Texte retenu.
◇ ◇ ◇ ◇ ◇
L’entretien du roi Léopold III avec Hitler à Berchtesgaden le 19 novembre 1940

Durant l’entretien entre Hitler et Léopold III, Paul Schmidt, interprète de Hitler, était présent.

Lisons les paroles de Paul Schmidt, ultime témoin, dans son livre « Statist auf Diplomatischer Bühne, 1923-1945 » et prenons connaissance des événements, vrais et authentiques :

« ….. Un autre souverain utilisa mes services, le 19 novembre. Le roi Léopold de Belgique, qui séjournait dans son pays comme prisonnier de guerre, eut une entrevue avec Hitler.

Quelques semaines plus tôt, sa soeur, la princesse héritière d’Italie, avait été reçue au Berghof et, au cours d’une libre conversation autour d’une tasse de thé, avait parlé de tout une série de questions italiennes et exposé la situation difficile dans laquelle se trouvait la Belgique, sa patrie. Elle avait surtout parlé de questions humanitaires, comme il est naturel pour une femme. Elle s’intéressa particulièrement au sort des prisonniers belges et intervint avec beaucoup de sentiment et de feu pour qu’ils fussent libérés. Par ailleurs, elle dépeignit la situation alimentaire en Belgique sous les couleurs les plus sombres.
◇ ◇ ◇ ◇ ◇
Consignes.
- 1) Relevez toutes les personnes mentionnées dans le texte sur l'entrevue de Léopold III et Hitler.
- 2) Rédigez la suite du récit sur l'entrevue de Léopold III et Hitler, à partir de la dernière phrase donnée.

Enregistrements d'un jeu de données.
◇ ◇ ◇ ◇ ◇
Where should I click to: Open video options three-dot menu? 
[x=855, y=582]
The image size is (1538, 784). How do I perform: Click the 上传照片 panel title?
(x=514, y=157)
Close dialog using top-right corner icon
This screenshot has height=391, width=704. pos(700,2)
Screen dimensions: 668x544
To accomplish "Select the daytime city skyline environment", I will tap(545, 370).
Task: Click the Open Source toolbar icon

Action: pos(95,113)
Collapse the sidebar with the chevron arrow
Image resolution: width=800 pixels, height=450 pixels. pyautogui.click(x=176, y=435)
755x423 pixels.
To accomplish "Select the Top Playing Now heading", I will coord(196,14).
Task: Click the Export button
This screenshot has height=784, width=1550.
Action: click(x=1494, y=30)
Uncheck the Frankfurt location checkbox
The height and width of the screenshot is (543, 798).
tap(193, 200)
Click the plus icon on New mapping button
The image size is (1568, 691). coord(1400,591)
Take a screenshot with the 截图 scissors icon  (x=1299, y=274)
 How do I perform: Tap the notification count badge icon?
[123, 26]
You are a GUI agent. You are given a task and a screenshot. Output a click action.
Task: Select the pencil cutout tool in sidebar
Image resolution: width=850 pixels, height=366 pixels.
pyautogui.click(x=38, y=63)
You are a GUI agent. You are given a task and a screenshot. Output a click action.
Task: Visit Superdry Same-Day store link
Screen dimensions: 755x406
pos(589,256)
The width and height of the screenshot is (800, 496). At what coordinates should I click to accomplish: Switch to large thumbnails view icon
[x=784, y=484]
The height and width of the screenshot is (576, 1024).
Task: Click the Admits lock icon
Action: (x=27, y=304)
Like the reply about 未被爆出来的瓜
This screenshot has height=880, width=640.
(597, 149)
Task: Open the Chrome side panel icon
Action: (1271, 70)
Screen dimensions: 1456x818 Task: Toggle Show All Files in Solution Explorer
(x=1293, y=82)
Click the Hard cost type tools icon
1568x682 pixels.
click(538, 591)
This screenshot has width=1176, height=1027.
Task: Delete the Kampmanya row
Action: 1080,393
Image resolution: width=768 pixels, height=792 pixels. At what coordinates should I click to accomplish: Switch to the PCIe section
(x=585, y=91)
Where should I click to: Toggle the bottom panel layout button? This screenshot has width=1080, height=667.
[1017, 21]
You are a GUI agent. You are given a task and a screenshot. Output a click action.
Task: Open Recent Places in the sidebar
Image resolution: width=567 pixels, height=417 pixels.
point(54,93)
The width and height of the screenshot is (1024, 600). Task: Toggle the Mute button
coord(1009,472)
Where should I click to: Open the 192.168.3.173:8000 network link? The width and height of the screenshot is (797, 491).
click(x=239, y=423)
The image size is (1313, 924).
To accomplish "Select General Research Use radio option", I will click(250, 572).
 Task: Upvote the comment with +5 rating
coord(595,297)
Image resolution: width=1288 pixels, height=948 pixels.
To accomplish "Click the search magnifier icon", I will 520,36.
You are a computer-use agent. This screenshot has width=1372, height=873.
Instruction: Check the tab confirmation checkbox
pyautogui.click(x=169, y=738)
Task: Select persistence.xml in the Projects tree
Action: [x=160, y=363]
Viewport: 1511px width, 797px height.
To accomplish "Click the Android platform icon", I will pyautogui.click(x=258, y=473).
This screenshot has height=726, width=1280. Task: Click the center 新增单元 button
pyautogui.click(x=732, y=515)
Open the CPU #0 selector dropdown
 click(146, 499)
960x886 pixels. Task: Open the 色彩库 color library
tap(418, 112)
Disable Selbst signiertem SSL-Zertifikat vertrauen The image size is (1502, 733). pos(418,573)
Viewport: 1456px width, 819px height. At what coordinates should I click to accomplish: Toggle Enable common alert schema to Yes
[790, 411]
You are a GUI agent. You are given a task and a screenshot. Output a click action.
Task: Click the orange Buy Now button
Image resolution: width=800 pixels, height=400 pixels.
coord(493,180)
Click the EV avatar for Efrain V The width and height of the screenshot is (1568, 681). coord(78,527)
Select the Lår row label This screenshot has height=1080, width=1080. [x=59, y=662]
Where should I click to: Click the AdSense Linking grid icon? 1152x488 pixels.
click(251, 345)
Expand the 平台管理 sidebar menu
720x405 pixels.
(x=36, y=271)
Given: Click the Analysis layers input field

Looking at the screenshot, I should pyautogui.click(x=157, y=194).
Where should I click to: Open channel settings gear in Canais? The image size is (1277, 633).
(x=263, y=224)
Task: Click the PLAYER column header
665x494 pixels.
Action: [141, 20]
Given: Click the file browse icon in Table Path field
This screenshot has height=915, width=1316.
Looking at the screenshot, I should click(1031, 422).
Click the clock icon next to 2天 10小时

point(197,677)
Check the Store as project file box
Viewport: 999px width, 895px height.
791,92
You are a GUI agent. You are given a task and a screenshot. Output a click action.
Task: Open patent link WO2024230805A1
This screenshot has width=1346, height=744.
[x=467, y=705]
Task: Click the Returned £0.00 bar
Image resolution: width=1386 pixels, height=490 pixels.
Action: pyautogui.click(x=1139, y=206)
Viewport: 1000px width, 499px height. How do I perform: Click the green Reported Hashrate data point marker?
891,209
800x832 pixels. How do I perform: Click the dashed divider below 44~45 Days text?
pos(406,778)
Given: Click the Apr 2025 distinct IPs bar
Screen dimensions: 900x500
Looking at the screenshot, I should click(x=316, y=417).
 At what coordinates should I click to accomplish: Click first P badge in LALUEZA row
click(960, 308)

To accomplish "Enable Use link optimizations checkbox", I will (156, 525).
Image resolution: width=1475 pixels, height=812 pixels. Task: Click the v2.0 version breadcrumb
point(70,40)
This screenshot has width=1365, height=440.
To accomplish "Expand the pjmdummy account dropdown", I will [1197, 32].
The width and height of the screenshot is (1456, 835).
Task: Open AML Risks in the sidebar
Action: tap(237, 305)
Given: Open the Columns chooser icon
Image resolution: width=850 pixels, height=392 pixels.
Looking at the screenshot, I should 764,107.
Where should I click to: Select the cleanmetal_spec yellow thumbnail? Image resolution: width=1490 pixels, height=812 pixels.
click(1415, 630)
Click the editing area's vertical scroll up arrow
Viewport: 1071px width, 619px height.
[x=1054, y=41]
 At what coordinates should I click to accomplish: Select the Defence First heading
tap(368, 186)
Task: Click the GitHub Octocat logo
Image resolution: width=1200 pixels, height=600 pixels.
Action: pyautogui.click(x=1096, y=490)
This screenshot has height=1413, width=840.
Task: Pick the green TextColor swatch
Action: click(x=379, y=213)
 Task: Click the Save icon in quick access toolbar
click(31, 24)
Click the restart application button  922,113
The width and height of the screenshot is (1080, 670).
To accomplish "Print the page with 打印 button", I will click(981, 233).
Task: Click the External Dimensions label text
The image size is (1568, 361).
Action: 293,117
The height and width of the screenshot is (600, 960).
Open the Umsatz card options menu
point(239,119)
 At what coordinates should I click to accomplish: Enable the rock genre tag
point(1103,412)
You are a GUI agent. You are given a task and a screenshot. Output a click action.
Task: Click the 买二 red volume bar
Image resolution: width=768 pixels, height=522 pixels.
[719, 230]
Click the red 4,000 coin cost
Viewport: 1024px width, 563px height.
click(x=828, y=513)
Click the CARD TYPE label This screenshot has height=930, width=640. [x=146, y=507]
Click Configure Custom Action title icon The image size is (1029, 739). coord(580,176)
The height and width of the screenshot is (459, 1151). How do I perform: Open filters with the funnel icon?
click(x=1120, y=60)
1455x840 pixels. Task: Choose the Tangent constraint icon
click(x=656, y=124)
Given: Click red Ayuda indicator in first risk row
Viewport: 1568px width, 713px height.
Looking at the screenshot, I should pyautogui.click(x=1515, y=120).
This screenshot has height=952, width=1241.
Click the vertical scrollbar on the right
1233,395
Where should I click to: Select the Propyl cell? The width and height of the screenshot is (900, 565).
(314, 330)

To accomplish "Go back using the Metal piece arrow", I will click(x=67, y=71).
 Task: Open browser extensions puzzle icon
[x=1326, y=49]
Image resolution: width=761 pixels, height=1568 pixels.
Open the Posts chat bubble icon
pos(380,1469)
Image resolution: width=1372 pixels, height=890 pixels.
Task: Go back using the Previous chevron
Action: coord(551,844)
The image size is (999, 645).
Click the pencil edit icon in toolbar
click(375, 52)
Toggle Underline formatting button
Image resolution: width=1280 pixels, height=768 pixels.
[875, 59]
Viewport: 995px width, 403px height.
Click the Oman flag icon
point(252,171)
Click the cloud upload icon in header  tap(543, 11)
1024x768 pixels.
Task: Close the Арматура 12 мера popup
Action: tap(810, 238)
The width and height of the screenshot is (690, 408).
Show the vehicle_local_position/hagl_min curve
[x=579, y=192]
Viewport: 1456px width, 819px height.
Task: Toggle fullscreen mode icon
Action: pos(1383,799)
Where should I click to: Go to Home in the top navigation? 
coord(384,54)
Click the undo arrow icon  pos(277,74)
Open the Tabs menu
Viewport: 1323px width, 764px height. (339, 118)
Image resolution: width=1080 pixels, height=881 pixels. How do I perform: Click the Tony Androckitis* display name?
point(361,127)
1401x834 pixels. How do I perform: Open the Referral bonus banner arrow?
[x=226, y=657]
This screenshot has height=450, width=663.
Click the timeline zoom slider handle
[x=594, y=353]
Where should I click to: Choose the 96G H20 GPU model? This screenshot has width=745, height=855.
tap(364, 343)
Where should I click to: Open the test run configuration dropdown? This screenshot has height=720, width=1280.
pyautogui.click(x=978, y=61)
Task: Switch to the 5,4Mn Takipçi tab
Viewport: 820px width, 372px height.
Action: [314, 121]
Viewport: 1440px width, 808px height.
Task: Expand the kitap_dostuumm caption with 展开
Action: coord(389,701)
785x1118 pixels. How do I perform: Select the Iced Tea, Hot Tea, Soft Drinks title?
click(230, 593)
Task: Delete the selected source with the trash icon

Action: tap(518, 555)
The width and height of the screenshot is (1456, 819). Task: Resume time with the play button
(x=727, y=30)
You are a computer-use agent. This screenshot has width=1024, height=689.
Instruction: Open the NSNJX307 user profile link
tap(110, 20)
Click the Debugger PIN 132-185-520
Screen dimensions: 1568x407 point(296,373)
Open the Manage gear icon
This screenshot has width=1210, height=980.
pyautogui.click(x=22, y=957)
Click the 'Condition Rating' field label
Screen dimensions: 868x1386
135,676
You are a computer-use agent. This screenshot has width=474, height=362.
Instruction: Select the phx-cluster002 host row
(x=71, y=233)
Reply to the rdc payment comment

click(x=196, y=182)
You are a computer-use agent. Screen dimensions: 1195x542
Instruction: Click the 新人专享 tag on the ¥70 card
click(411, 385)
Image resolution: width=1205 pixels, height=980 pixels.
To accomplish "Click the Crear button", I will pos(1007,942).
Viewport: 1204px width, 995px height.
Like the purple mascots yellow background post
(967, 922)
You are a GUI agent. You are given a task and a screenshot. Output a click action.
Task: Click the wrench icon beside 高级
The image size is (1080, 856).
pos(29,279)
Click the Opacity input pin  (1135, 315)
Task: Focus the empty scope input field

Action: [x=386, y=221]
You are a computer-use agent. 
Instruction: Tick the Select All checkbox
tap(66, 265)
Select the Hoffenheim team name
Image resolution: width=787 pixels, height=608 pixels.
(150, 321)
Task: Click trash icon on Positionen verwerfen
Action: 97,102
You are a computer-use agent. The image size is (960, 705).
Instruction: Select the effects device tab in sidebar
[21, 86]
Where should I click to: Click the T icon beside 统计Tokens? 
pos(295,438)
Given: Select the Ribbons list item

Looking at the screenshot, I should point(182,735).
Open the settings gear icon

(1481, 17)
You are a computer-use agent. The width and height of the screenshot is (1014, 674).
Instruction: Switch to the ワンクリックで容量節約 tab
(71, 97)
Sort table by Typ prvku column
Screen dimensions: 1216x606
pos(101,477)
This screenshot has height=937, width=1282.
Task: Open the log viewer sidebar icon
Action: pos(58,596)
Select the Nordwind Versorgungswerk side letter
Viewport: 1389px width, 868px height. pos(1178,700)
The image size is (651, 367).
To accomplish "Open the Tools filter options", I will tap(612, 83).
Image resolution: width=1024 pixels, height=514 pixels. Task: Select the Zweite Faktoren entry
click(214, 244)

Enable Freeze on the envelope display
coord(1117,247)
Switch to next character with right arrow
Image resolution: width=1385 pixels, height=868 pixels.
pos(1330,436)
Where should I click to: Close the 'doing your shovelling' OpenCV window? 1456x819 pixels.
◇ ◇ ◇ ◇ ◇
Réponses.
- 1)
Léopold III, roi des Belges
Hitler
Paul Schmidt, interprète de Hitler
La princesse héritière d'Italie, sœur de Léopold III

- 2)
Hitler eut une attitude très évasive. S’il s’était trouvé en présence d’un homme, sa réponse sur les deux points eût été certainement un « Non ». Mais il était beaucoup plus amène avec les femmes, particulièrement quand elles étaient jeunes, élégantes, et savaient plaider leur cause avec autant de charme féminin et d’habilité diplomatique que la princesse de Piémont. Elle ne tarda pas à s’apercevoir qu’il se dérobait. « Si vous ne voulez pas discuter de ces choses avec moi, parce que je ne suis qu’une femme et n"entends rien à la politique, dit-elle en vraie fille d’Eve, ne pourriez-vous pas le faire un jour avec mon frère Léopold ? Il ressent très vivement toutes les difficultés que son peuple doit surmonter. Il constituerait pour vous un interlocuteur plus intéressant que moi. »

Je vis tout de suite que Hitler ne tenait pas du tout à avoir un tel entretien.
Une ride coléreuse me montra qu’il se sentait forcer la main.
Il hésita un instant. Puis la ride s’effaça et il se déclara prêt à recevoir Léopold.
Mais il le fit sur un ton qui voulait dire : il ne sortira rien de tout cela.

La princesse fut très satisfaite de son succès. Dans la voiture qui la ramenait à Munich, je dus lui récapituler tout l’entretien. Elle désirait, à ce qu’il me sembla, faire un compte rendu très précis à son frère.

Lorsque j’allai chercher le roi Léopold, quelques temps plus tard, à la petite maison des hôtes, en dessous du Berghof, pour le conduire à Hitler, je me demandai s’il avait connu, au préalable, l’initiative de sa soeur. En le voyant avancer à mon côté, haut et élancé, j’eus l’impression d’un grand élève auquel ses parents imposent une désagréable leçon supplémentaire dont il ne comprend nullement la nécessité. Il me parut monter avec une certaine répugnance les célèbres escaliers qu’avec plus d’espoir et d’un pas plus souple, non seulement le roi Boris, mais aussi Lloyd George, Chamberlain et le duc de Windsor, avaient gravis avant lui.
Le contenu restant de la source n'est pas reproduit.